CO2

BC’s CO2 emissions problem

BC’s shale gas reserves

In 2012 the BC Ministry of Energy and Mines reported that northeastern BC’s world-class shale reserves in the Horn River Basin, Liard Basin, Cordova Embayment and Montney Formation have the potential to hold over 1,200 trillion cubic feet (Tcf) of natural gas. That is a staggering amount of gas. The amount that can be ultimately recovered, of course, remains to be seen, but there is no disputing that northeastern BC’s shale gas plays are world-class.

Shale gas reserves in northeastern BC

Shale gas reserves in northeastern BC

BC’s LNG strategy

Both the governing BC Liberal Party and the opposition NDP endorse developing BC’s shale gas reserves and making LNG exports a key driver of the economy for decades to come. In fact, Premier Christy Clark maintains that BC could one day export 4 Tcf of natural gas per year, almost four times BC’s current production of 1.2 Tcf per year.

In its 2012 report Liquified Natural Gas, A strategy for BC’s Newest Industry, the BC Government has stated that one of its goals with respect to its LNG strategy is to maintain BC’s leadership on climate change. Fundamental to maintaining this leadership would be to meet the government’s own legislated GHG emissions reduction targets, which are a 33% reduction over 2007 levels by 2020, and an 80% reduction by 2050. As the graph below shows, however, based on the government’s LNG strategy, GHG emissions are projected to go up to 87 million tons per year by 2020, instead of down to 45 millon tonnes that BC legislation mandates.

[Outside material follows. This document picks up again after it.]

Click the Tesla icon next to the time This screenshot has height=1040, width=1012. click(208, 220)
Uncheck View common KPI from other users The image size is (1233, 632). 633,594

With BC's LNG strategy, BC's GHG emissions will rise dramatically instead of fall

BC’s GHG emissions pathway
Source: Pacific Carbon Trust

The BC Government has conservatively estimated that the Horn River Basin alone has 78 Tcf of recoverable gas. Horn River Basin Horn River Basin shale gas contains 10-12% CO2, much higher than the 2-4.5% of conventional natural gas in BC. If this 78 Tcf of gas is processed about 500 million tonnes of CO2 will be released into the atmosphere. Emitting this CO2 is not just an environmental problem; it’s also an economic problem as BC’s carbon tax will become increasingly punitive to emitters.

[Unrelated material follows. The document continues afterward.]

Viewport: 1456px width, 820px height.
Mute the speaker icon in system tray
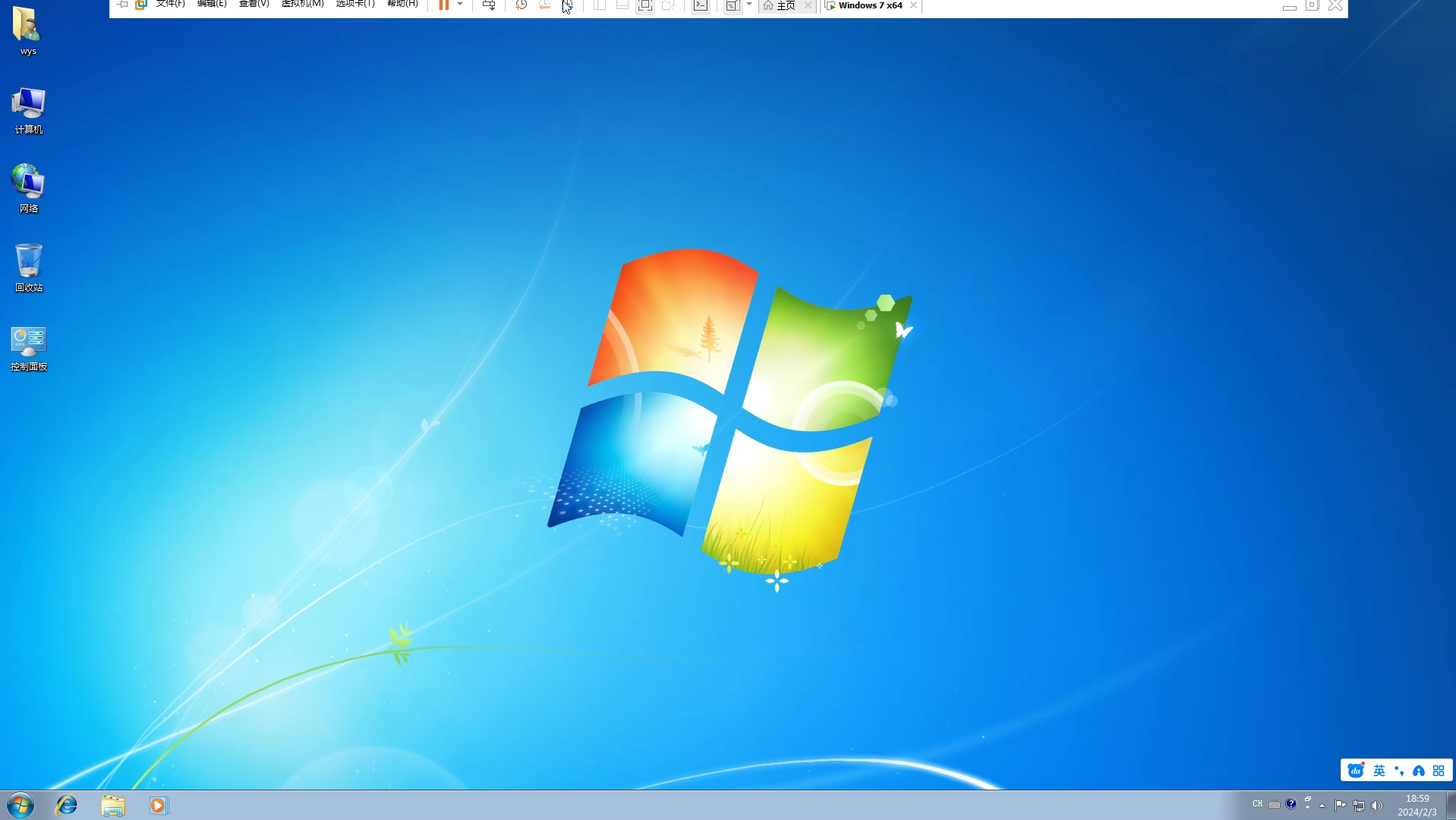pyautogui.click(x=1376, y=806)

Low-carbon gasoline: A solution to BC’s GHG emissions problem

What to do with carbon dioxide emitted by BC’s natural gas industry? Should it be sequestered, as previous administrations have proposed? Not a chance. Carbon sequestration is only a partial solution — at best. Geological formations in the region can accommodate but a fraction of the emissions and costs are punishing. Rather than sequester carbon, a better solution is to recycle it — to make something useful out of it. This is exactly what Blue Fuel Energy plans to do: use waste CO2 to produce methanol, and to process this into gasoline. The technology is proven. The roots of CO2-based methanol reach back to 1920s Germany, where the first gas-to-liquids process was developed. In the 1990s, prize-winning scientist George Olah (USC) extended the concept, propounding the use of renewable electricity and CO2 to produce methanol.

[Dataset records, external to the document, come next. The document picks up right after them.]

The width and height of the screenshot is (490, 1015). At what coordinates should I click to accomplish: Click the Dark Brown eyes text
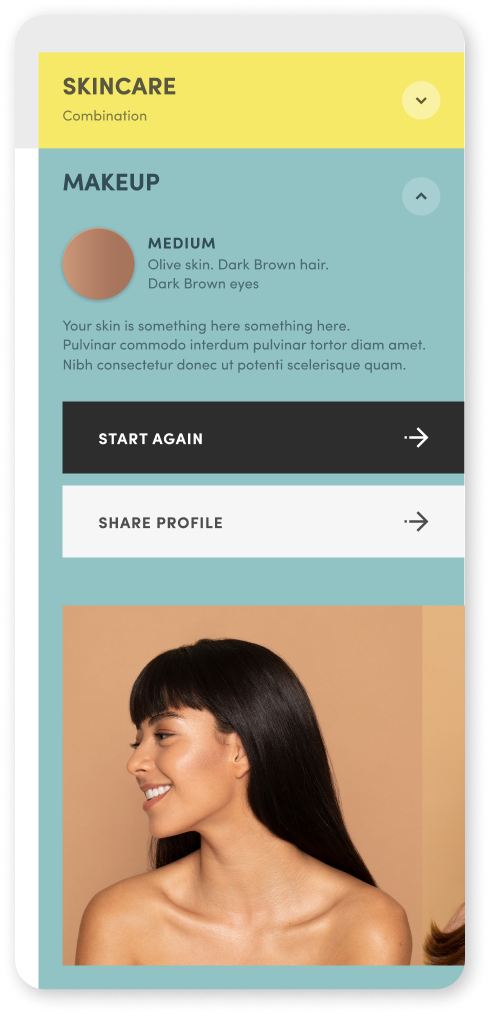tap(203, 284)
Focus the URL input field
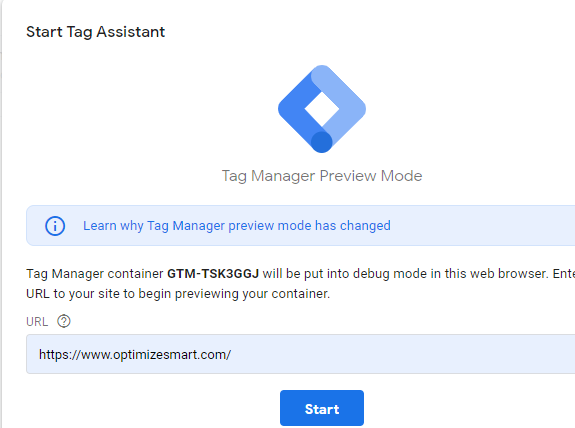This screenshot has height=428, width=575. (x=300, y=354)
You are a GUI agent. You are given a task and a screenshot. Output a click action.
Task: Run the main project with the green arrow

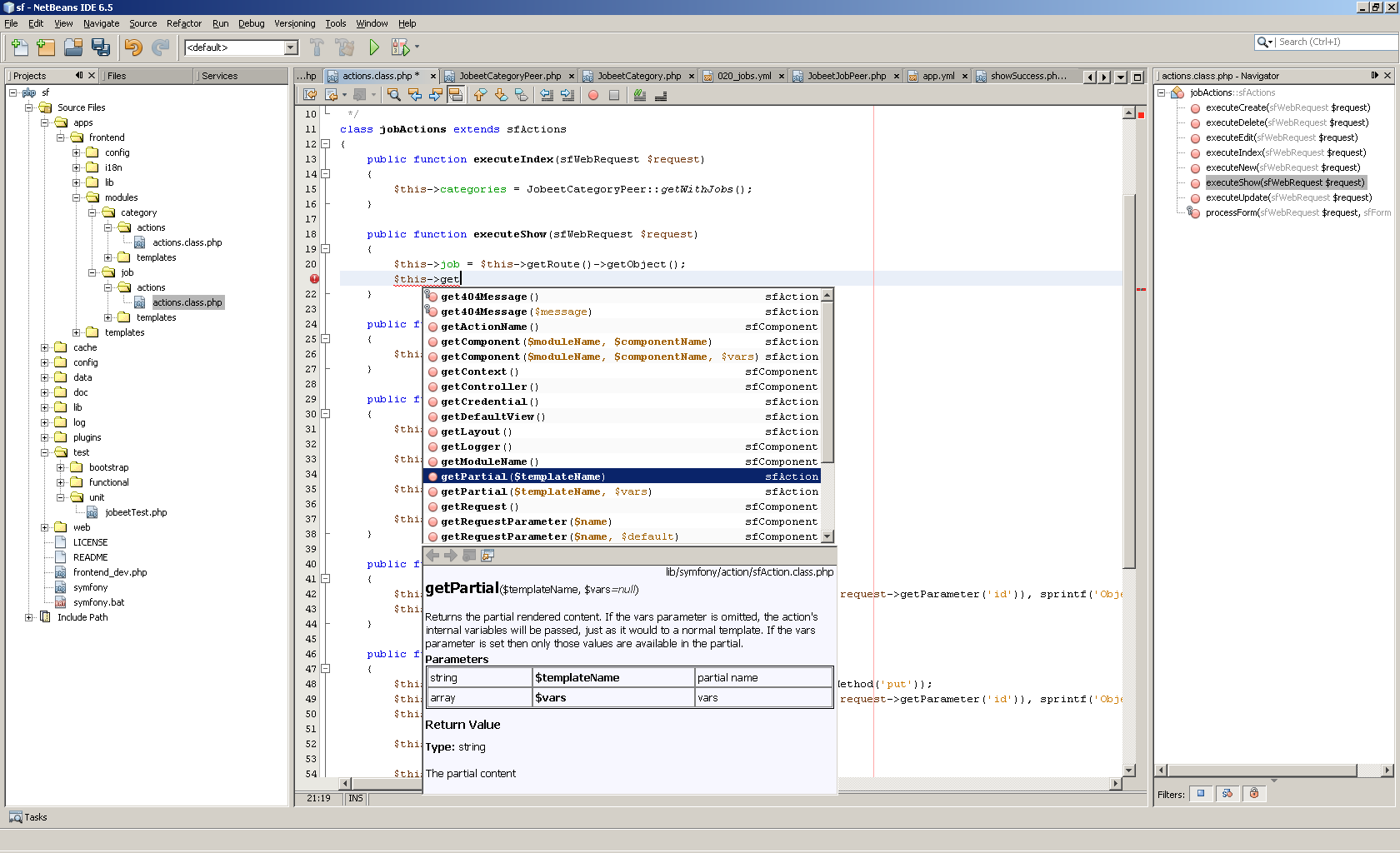[374, 47]
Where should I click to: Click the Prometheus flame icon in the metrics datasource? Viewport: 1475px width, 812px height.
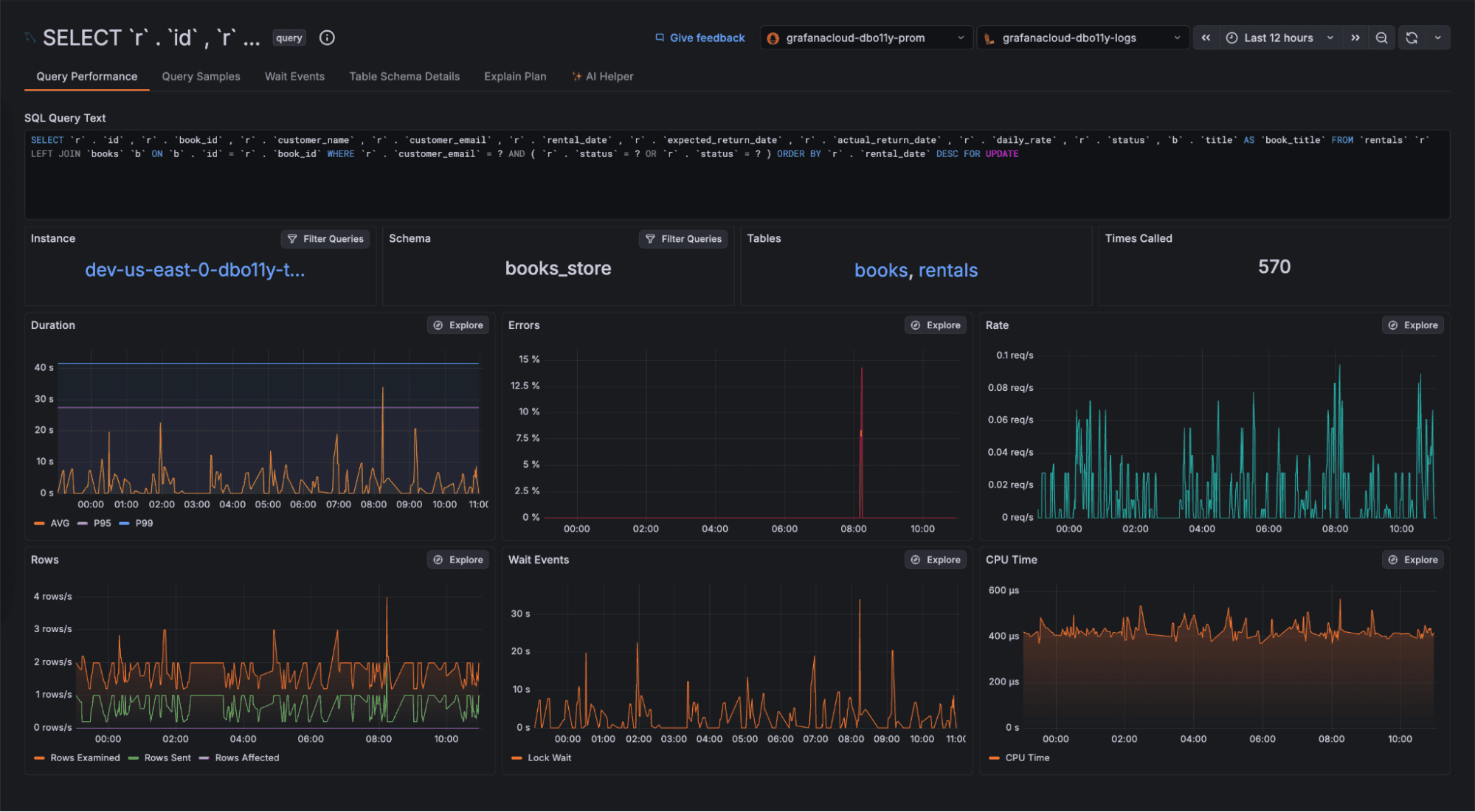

In 2009 Mitsui Chemicals’ Osaka Works plant became the first site in the world to synthesize methanol from its CO2 exhaust, and in 2011 Carbon Recycling International commissioned the world’s first commercial CO2-based methanol plant. Blue Fuel Energy is planning to be amongst the next producers of renewable methanol, and to convert this fuel to the ultimate drop-in fuel: gasoline.